The plaintiffs have also filed a motion to set aside the judgment and to grant a new trial against the defendant Charles Benjamin, Incorporated, upon the ground of newly discovered evidence. The latter motion is supported by affidavits as to what is called 'newly discovered evidence' but, in my view, it is not sufficient to justify the Court in sustaining it. All the matters pertaining to the preparation of the shipment and what, if anything, occurred between Philadelphia and Phoenix in connection with that shipment were available to both parties before the trial. The motion will accordingly be overruled.
As to the first above mentioned motion, I shall adhere to my original conclusion that the judgment was properly entered against the defendant Reading Company upon the ground that the transaction at Phoenix was in the nature of and in substance a reconsignment rather than a new shipment which, under the Transportation Act makes the original carrier responsible. I shall not discuss in detail the many cases, both those before the I.C.C. and the Courts, which have passed upon similar transactions and in which they have at times seemed not to be in complete harmony. It seems, however, by a rather consistent line of authorities decided by the Commission itself that they have construed the term 'reconsignment' in a broad sense and that it should be so interpreted unless there is a complete interruption in the shipment which makes it impossible or inequitable to apply the reconsignment rule. At Phoenix there was no unloading of the shipment, which would be one of the principal grounds to prohibit reconsignment, and the property was at all times in possession of the carrier at that point. The mere matter of making out new bills of lading has no particular significance because it was shown that the consignee and agent of the plaintiffs did whatever he was told and signed whatever papers were presented to him by the Railroad Company without knowing anything in regard to their legal significance. The defendant Railroad Company strenuously argues that the rules and regulations concerning 'breaking bulk' and 'back-haul,' as shown by the evidence in the case, prohibit the application of the rules and regulations concerning reconsignment but as these rules have been explained, I do not consider them to be construed here as standing in the way of adopting the theory of reconsignment. It would serve no useful purpose in this memorandum, and neither is the time available, to discuss at length the theories which have been proposed by counsel upon their respective motions or the mass of authorities which have been submitted to the Court in their trial briefs. This is a case which will probably find its way into the higher Courts on account of the principle rather than the amount involved.
It appears also that the plaintiffs, being in a quandary as to where they stand in their effort to secure compensation for damage to their property, have likewise brought a suit in the Courts of New York to recover from the receiving carrier there which, of course, is a precaution against a determination that the shipment from Phoenix to Long Island City was in the nature of a new shipment and therefore the initial carrier at Philadelphia would not be liable unless proof were shown that the damage occurred between Philadelphia and Phoenix and there was no evidence introduced in this case which justifies such a conclusion.
It is to be hoped that there may be come collaboration between the Courts by which the interests of the plaintiffs may be protected until the principal point in controversy can be determined.
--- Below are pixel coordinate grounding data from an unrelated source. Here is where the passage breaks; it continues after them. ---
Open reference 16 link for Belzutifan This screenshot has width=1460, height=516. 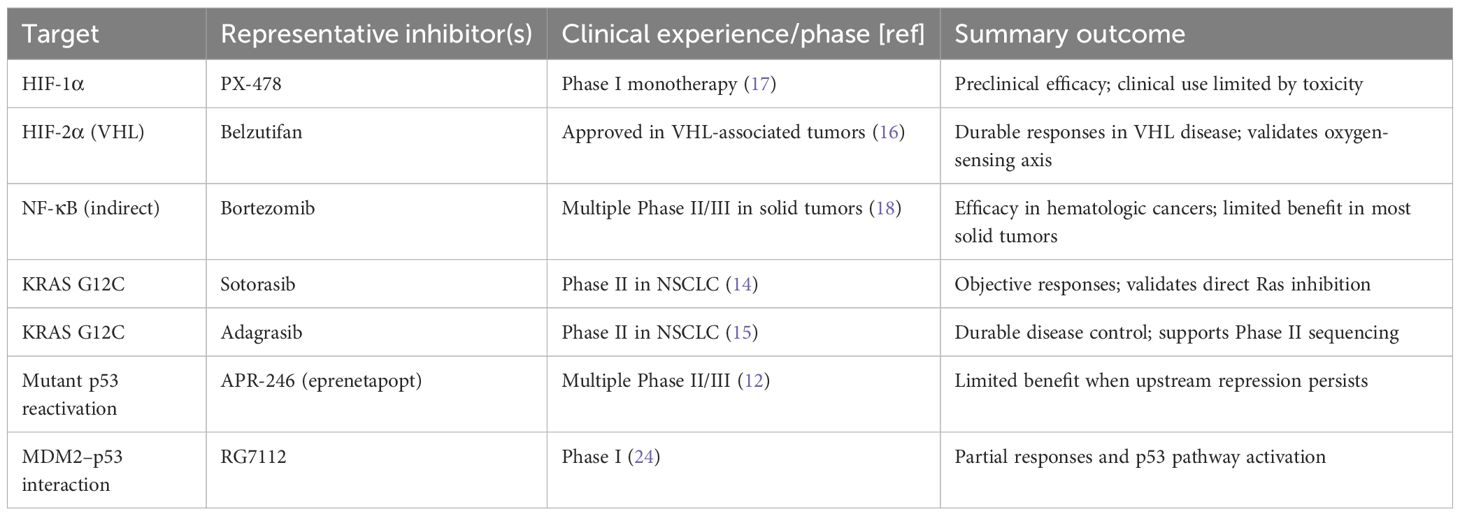click(x=887, y=132)
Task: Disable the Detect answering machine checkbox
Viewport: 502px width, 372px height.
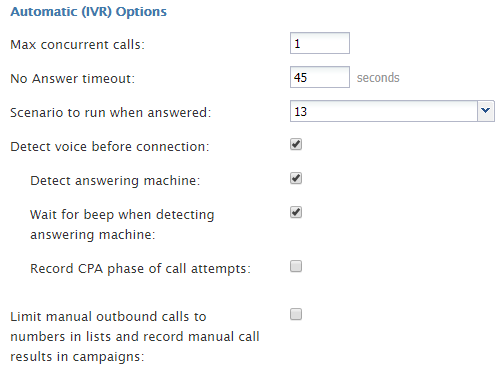Action: point(296,178)
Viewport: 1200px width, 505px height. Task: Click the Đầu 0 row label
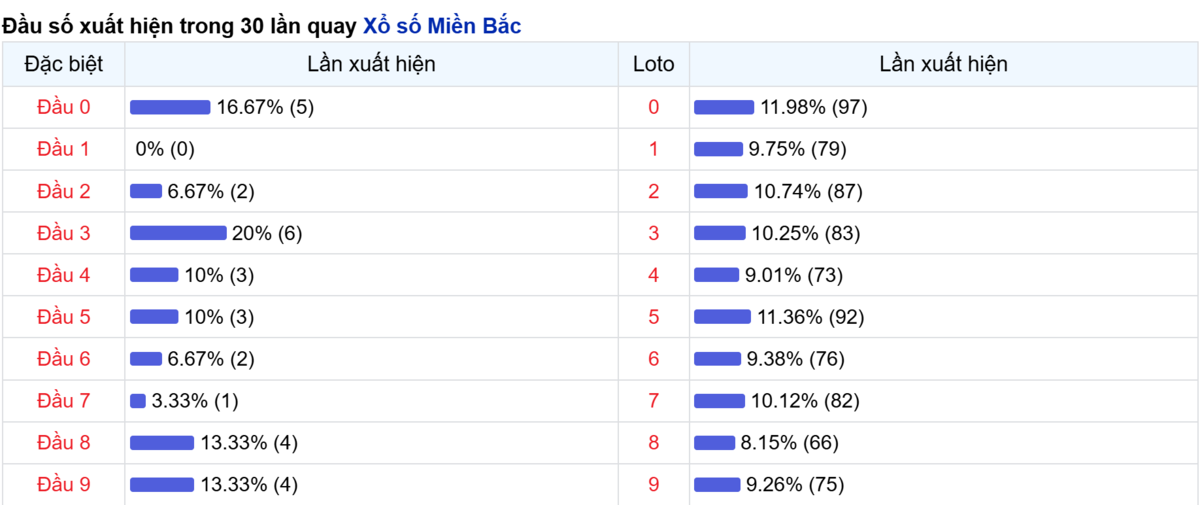coord(64,107)
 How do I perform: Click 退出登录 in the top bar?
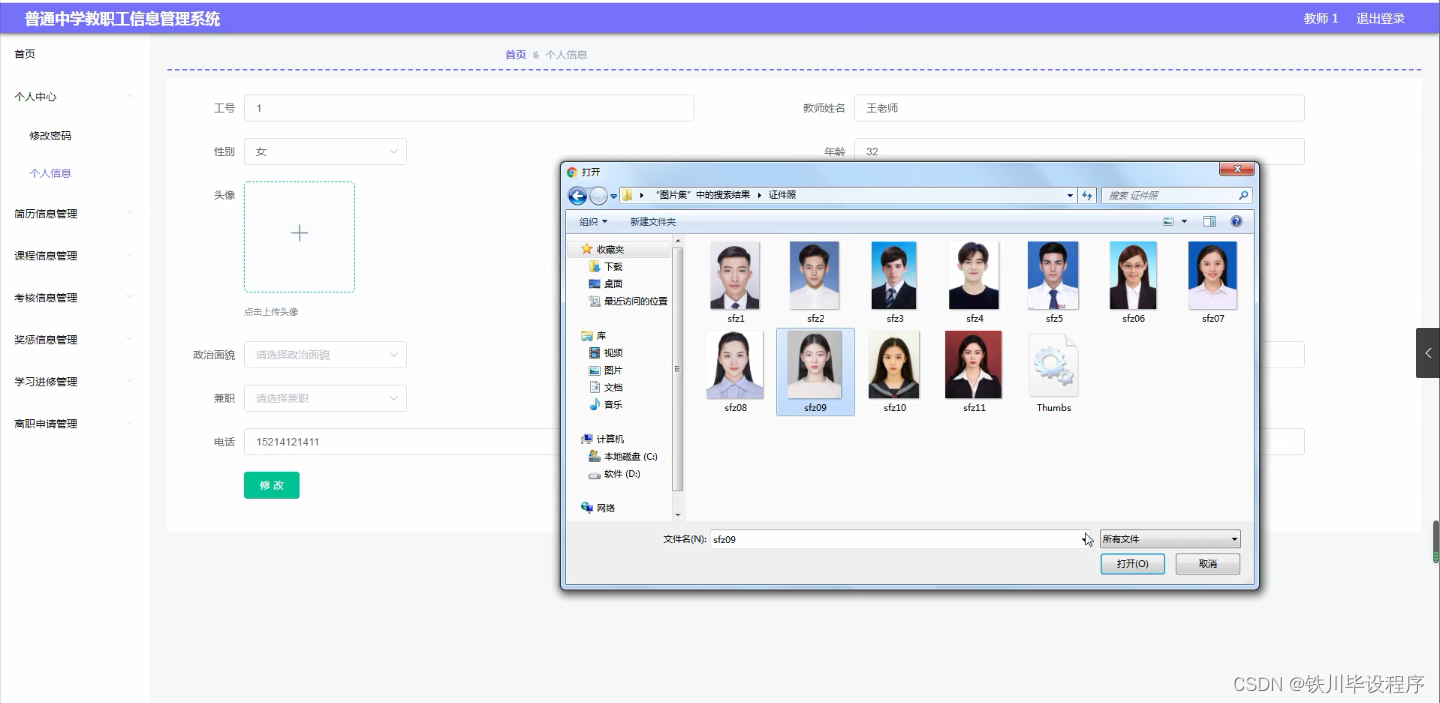(1381, 18)

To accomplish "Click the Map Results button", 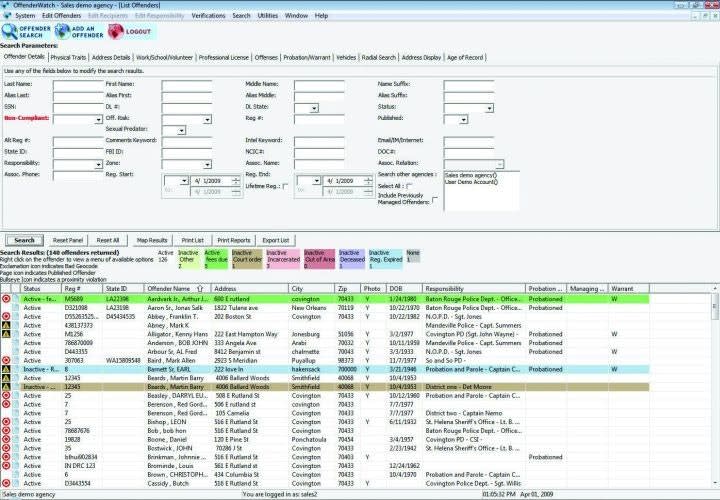I will click(151, 240).
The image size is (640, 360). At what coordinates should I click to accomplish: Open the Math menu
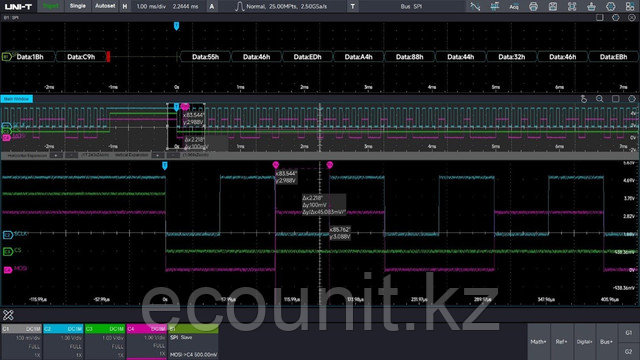pyautogui.click(x=538, y=342)
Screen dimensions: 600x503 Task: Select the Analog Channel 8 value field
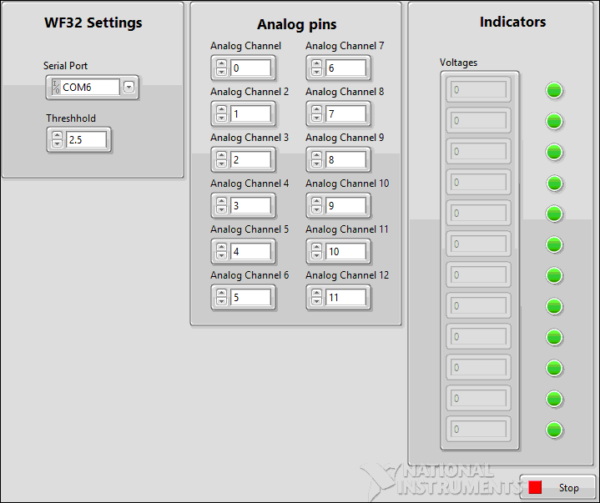(x=345, y=114)
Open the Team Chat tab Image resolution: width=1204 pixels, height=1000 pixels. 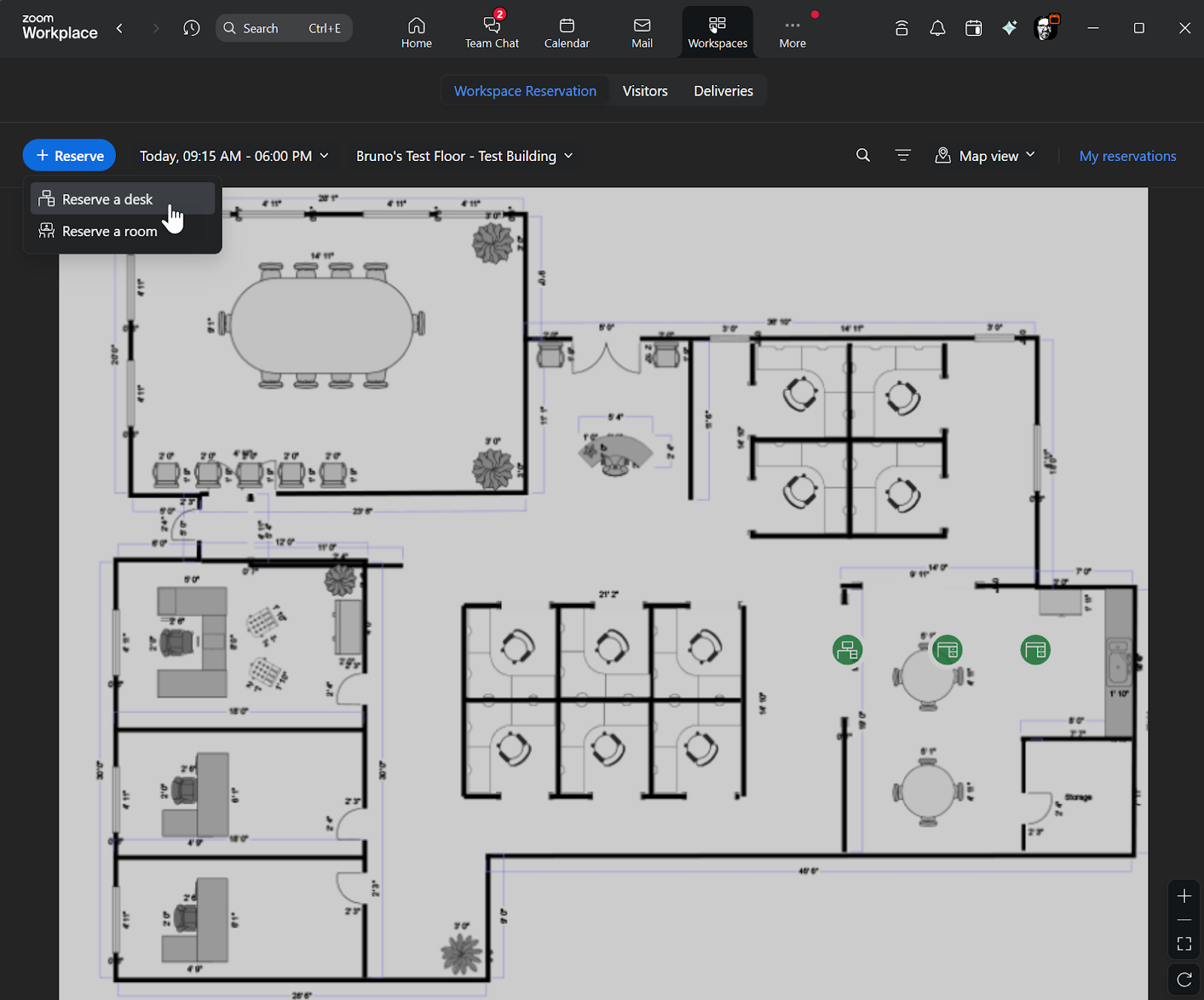[491, 32]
That principal point is whether or not the shipment was a reconsignment within the terms of the Transportation Act.
For the reasons stated the motion of defendant Reading Company to set aside the judgment and enter judgment in its favor is likewise overruled. The Clerk may enter orders in accordance with the rulings made in this memorandum unless counsel desire to have signed orders. In that event, counsel may prepare orders and submit them to me for the purpose of execution.